Lately my husband David and I have been recalling how as children we’d stretch out on our backs and search the clouds and name the images we discovered. We’re doing this still though mostly when we’re riding upright behind a windshield, and we don’t try to identify shapes quite so much as we once did; rather we simply enjoy the shared pleasure of witnessing the ethereal beauty we see—fluffy clouds, puffy clouds, big and small and the wee little ones, too. 
 
Watching the clouds put on their show, I’m often transported into the paintings of my all-time favorite artist, the Belgium surrealist, René François Ghislain Magritte.
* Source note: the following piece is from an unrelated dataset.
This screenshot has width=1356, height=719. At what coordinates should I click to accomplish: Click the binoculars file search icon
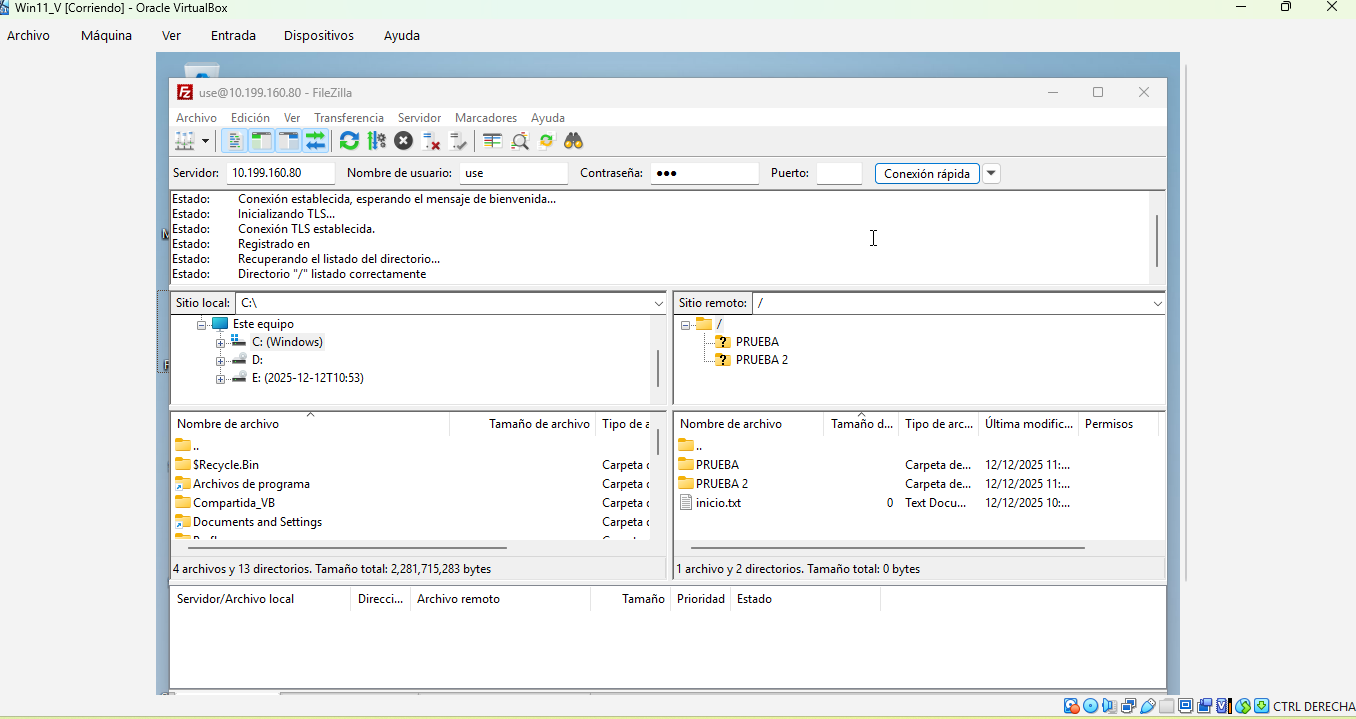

Many of his canvases depict clouds painted in surprising settings—clouds surrounding the pupil of a single eye, clouds on the interior walls of a room, clouds within the outlines of a flying dove or a man’s head and torso beneath his bowler hat.
 
Viewing Magritte’s 1992 retrospective exhibition in the vast galleries of the Metropolitan Museum of Art in New York City, though I was enchanted by his “Time Transfixed” with his finely wrought steam locomotive dramatically puffing smoke and racing from an empty, sterile fireplace, his cloud paintings were what captivated my attention and kept calling to my heart again and again. They still do today.
 
René Magritte, (1898-1967) made witty, thought-provoking paintings. Using simple graphics he gave new meaning to seemingly unrelated everyday images and familiar, mundane objects. Over his lifetime he experimented in various styles and became a primary influence on the pop art movement of the sixties.
 
Magritte was born the eldest of three sons. His father’s manufacturing business sometimes afforded comfort for the family. At other times they knew financial difficulties. When Magritte was thirteen, after his mother took her life by drowning herself in the Sambre River, he found escape and comfort in films and novels and painting. Magritte’s constant play with reality and illusion in the paintings of his mature years has been attributed to the early death of his mother.
 
Leaving home at eighteen Magritte attended the Académie Royale des Beaux-Arts for two years, where he was exposed to cubism and futurism and was greatly influenced by the work of Pablo Picasso. After his compulsory year of military service he married Georgette Berger whom he’d known since childhood. Georgette became his model and muse. They remained married until his death.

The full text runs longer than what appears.